GIVEN TEXT
## Start
Have you ever wondered where a phrase comes from or why we still use these turn of phrases. There are countless to pick from, but let's take a look at some of our favorites!

  • Diamond in the rough - A person or thing with exceptional qualities or characteristics that cannot be seen from the surface.
  • Cut a rug - to dance.
  • My two cents- One’s own opinion or perspective.
  • You can say that again - That is very true, an expression of wholehearted agreement.

Here is where they get fun, when it comes to the origin of the phrase.

It’s raining Cats and Dogs- To describe Heavy Rain. This turn of phrase comes from a time of straw roofs and animals of all kinds including cats and dogs would sleep on the roof of the home. When heavy rain would come, you could actually have cats and dogs coming down. At this time the canopy bed became very popular.

Don’t throw the baby out in the Bathwater: Don’t discard something valuable or important while disposing of something worthless.
This phrase dates back to the 1500’s as a nice warm bath was scarce and not always available. So when the family had the chance to take a bath, it would start with the father (man of the house) and work the way down through the oldest child to the baby. And of course, after several people bathed in the water, the baby was last and the water would be so dark and cloudy. You could easily lose the baby in the water.

Although we hear new words and phrases daily, these idioms have carried us through the years, and we expect them to be around for a long long time.
## End
PROBLEM TO SOLVE
Please copy the passage on common phrases word for word, from "Have you ever" up to and including "from the surface.".

SUPPLIED RECORDS
## Start
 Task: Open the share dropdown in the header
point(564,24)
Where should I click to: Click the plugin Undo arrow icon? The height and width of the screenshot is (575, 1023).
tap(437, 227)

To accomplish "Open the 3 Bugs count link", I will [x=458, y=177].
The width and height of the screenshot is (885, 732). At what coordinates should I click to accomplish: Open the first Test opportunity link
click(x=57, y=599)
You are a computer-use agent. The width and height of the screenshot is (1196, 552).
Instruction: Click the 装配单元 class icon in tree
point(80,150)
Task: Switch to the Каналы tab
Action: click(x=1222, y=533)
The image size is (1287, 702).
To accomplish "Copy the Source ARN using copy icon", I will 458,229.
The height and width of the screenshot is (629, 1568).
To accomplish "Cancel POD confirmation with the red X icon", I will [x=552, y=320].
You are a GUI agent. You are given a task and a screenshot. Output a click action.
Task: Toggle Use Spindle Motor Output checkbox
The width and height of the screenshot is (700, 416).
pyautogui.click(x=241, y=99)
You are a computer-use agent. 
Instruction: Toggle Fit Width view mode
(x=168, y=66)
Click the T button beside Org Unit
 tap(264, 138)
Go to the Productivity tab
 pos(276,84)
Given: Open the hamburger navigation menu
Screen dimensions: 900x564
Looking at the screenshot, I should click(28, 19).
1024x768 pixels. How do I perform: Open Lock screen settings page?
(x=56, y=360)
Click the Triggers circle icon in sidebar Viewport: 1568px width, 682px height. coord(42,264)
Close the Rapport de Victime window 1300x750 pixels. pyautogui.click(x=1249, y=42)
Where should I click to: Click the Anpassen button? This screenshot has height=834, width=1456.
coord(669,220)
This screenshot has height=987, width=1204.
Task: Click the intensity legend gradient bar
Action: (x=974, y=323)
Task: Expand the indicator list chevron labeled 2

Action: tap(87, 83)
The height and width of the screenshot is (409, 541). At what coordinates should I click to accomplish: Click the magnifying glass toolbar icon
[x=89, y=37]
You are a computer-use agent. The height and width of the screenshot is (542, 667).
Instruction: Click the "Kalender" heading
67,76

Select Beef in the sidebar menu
## End
EXERCISE RESPONSE
Have you ever wondered where a phrase comes from or why we still use these turn of phrases. There are countless to pick from, but let's take a look at some of our favorites!

  • Diamond in the rough - A person or thing with exceptional qualities or characteristics that cannot be seen from the surface.